### Exercise material
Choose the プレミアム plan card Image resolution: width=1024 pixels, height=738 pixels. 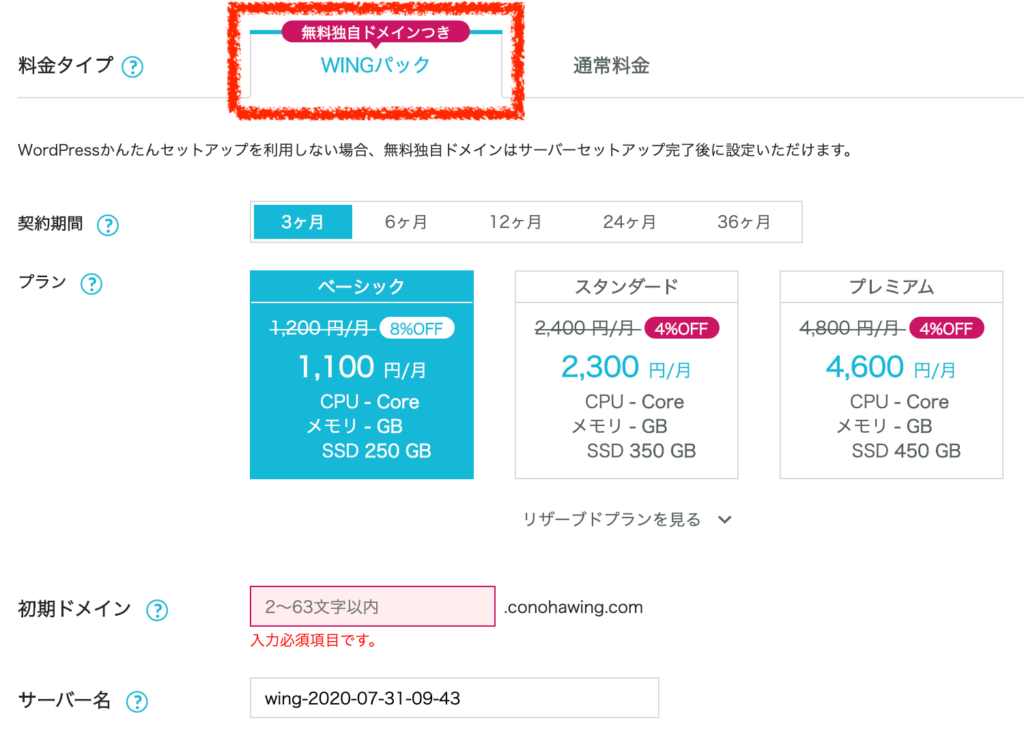891,375
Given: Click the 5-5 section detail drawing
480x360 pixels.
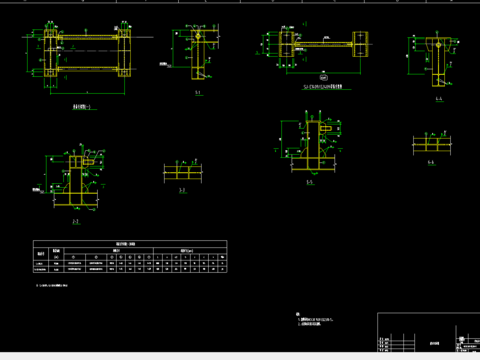Looking at the screenshot, I should pyautogui.click(x=308, y=143).
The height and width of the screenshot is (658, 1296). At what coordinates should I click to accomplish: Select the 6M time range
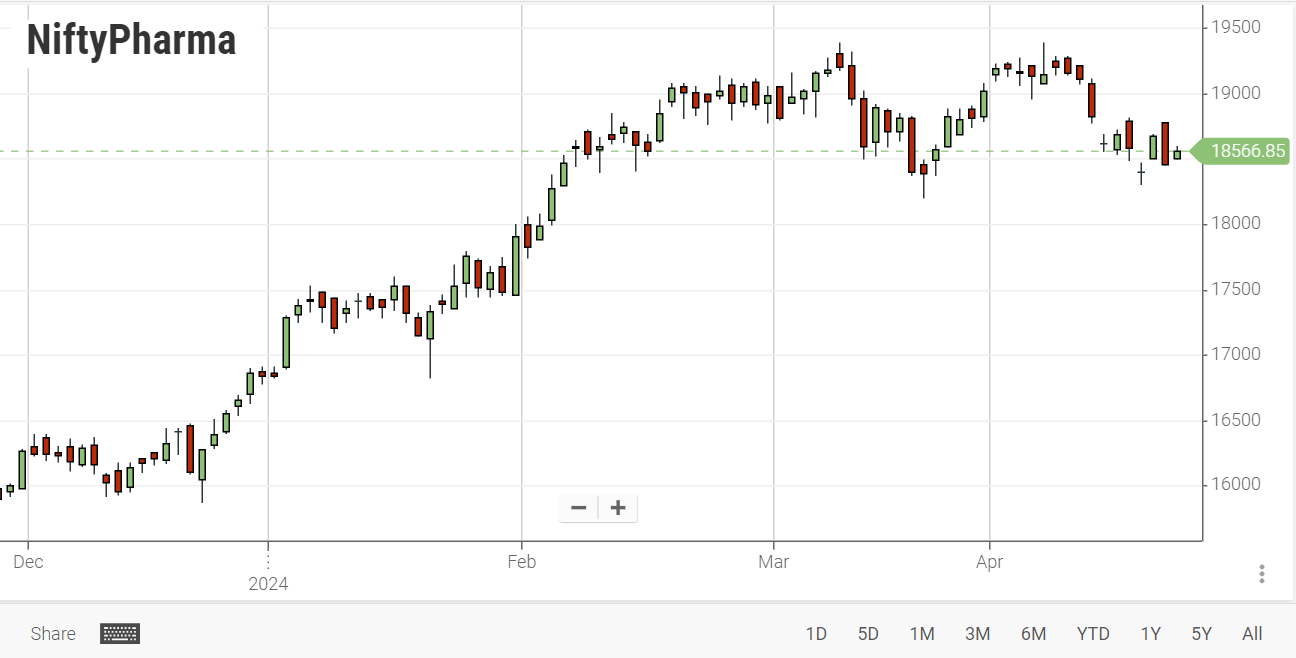coord(1034,633)

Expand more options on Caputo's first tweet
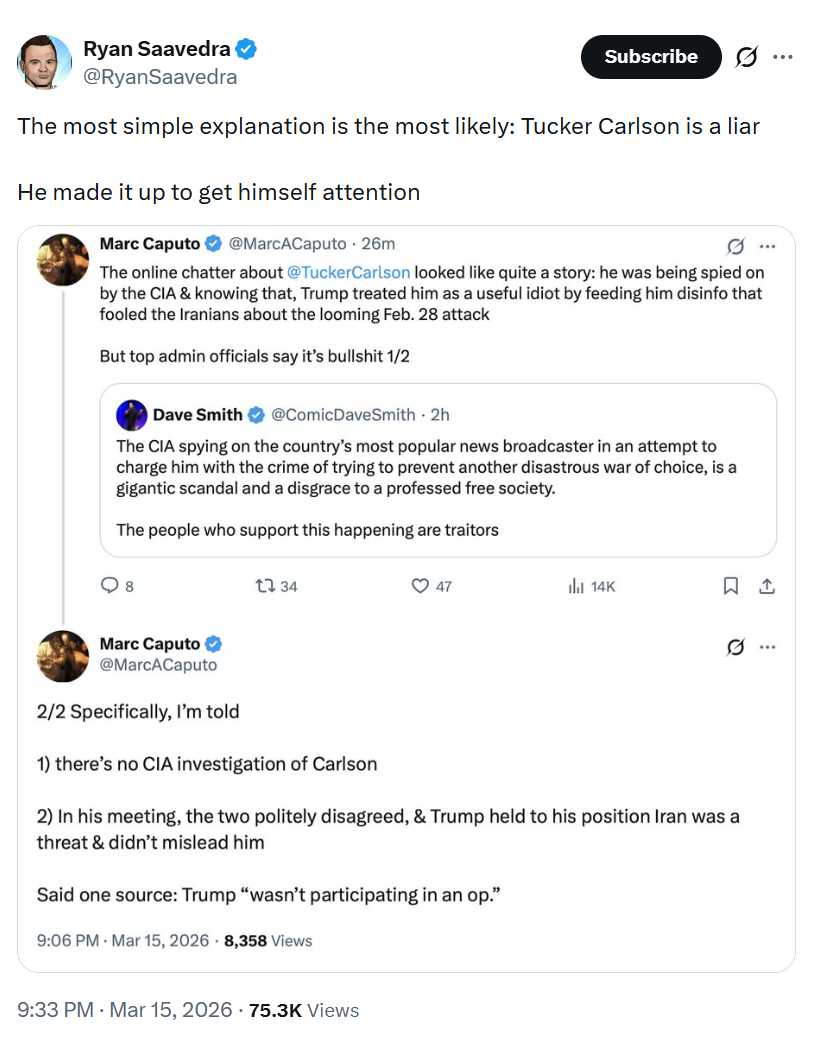pyautogui.click(x=768, y=246)
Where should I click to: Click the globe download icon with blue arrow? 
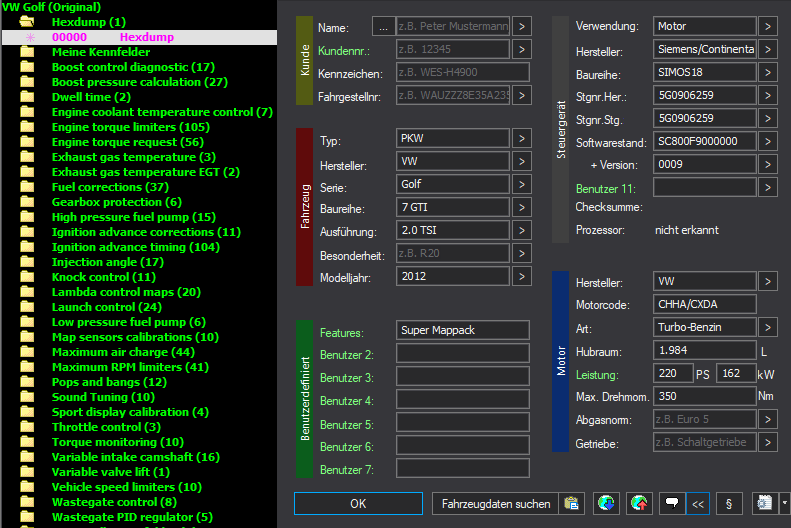(606, 503)
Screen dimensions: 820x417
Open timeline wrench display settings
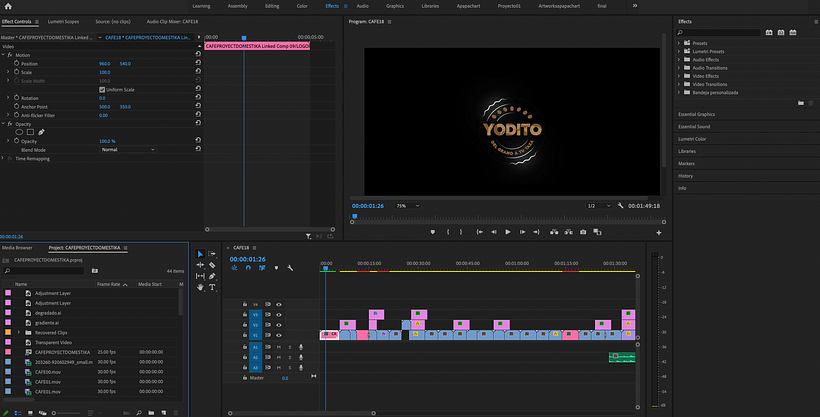tap(290, 267)
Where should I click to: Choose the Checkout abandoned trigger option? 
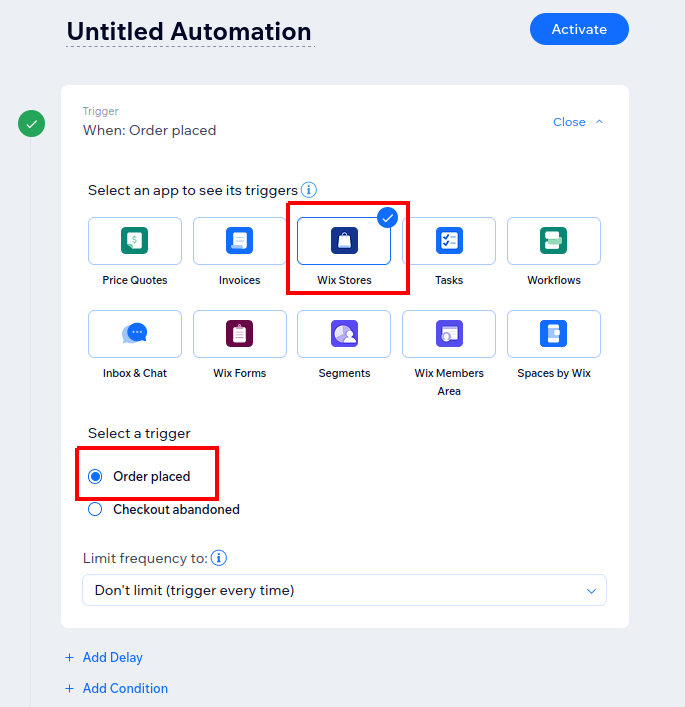(96, 510)
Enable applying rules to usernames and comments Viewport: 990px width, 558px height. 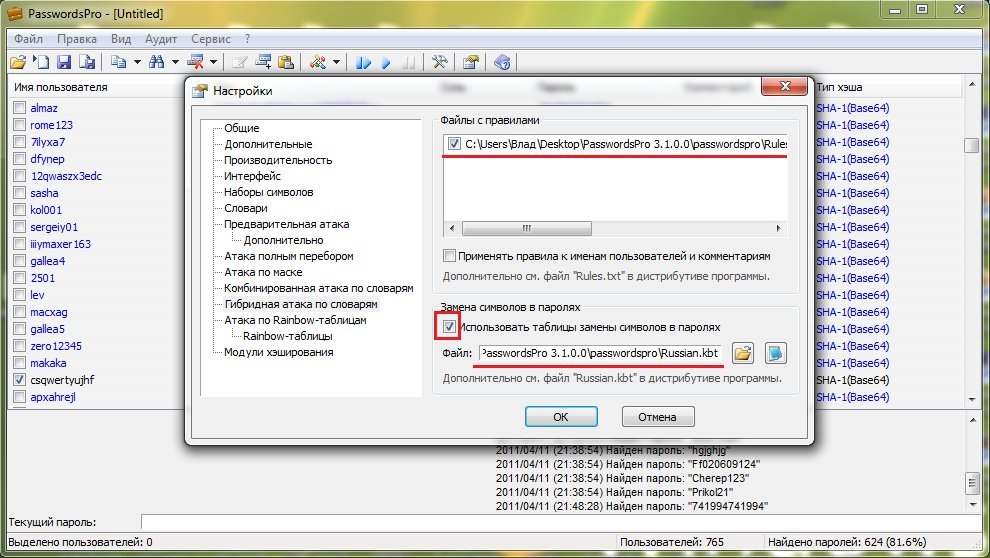pyautogui.click(x=449, y=255)
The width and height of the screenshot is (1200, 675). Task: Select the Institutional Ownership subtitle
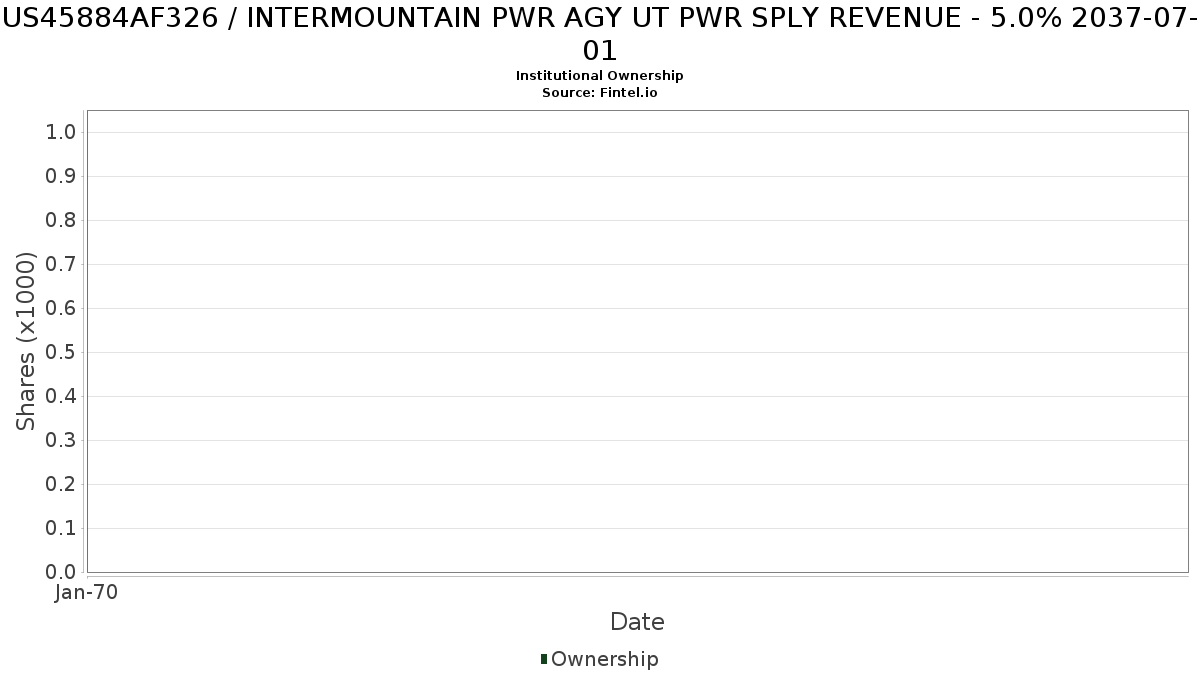tap(600, 76)

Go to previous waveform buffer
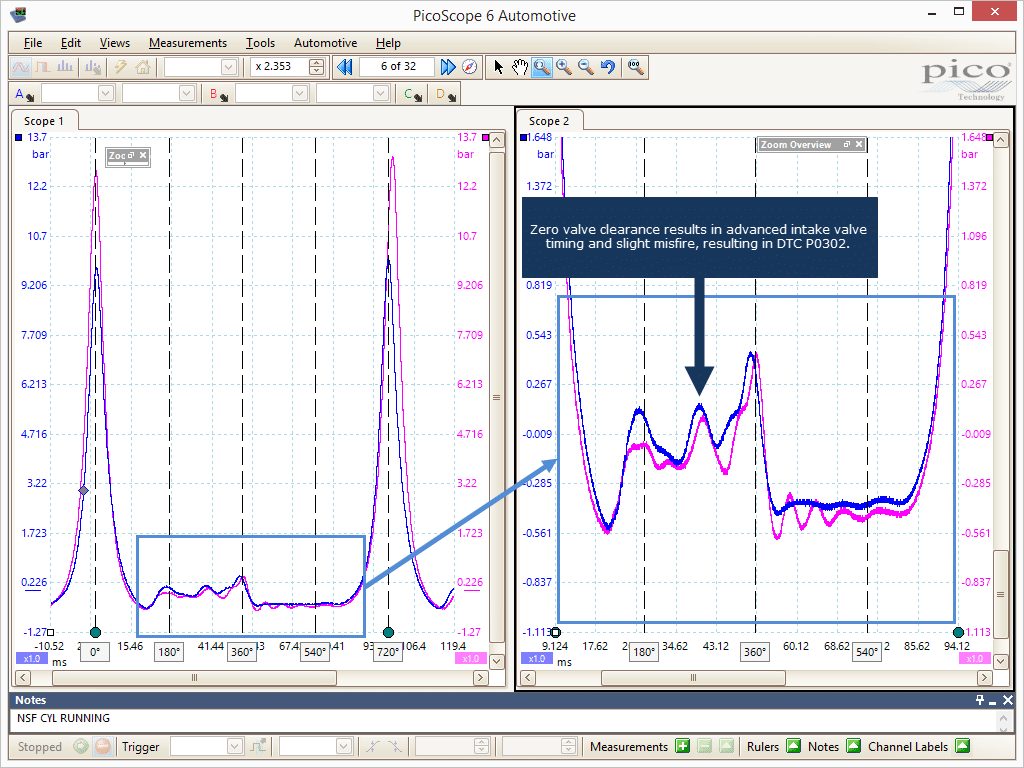pyautogui.click(x=345, y=67)
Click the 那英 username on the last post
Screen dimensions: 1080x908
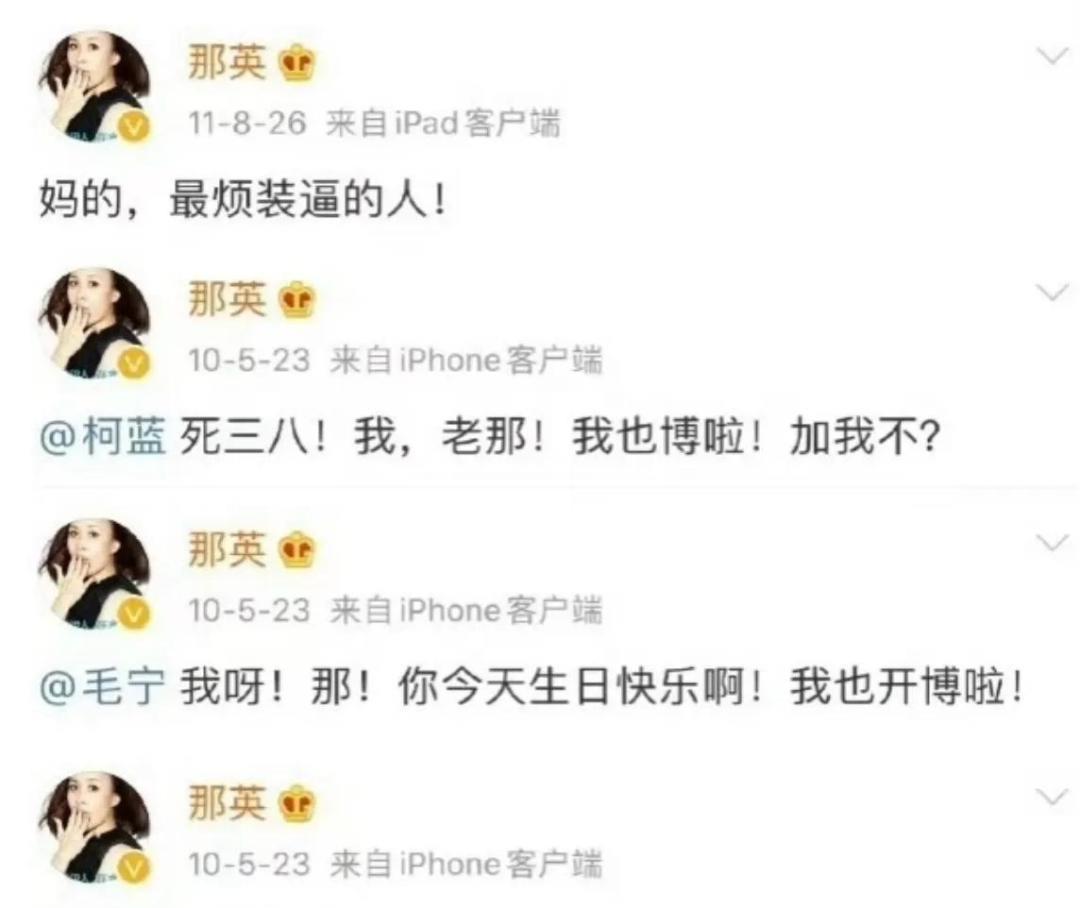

### Directions for this task
Rewrite the listing from the line containing "Click the 那英 username on the last post" through the end of the listing, inclusive, with "last post" changed to "first post" and nothing else altered. Leave the pictures out.

### Written solution
Click the 那英 username on the first post
Screen dimensions: 1080x908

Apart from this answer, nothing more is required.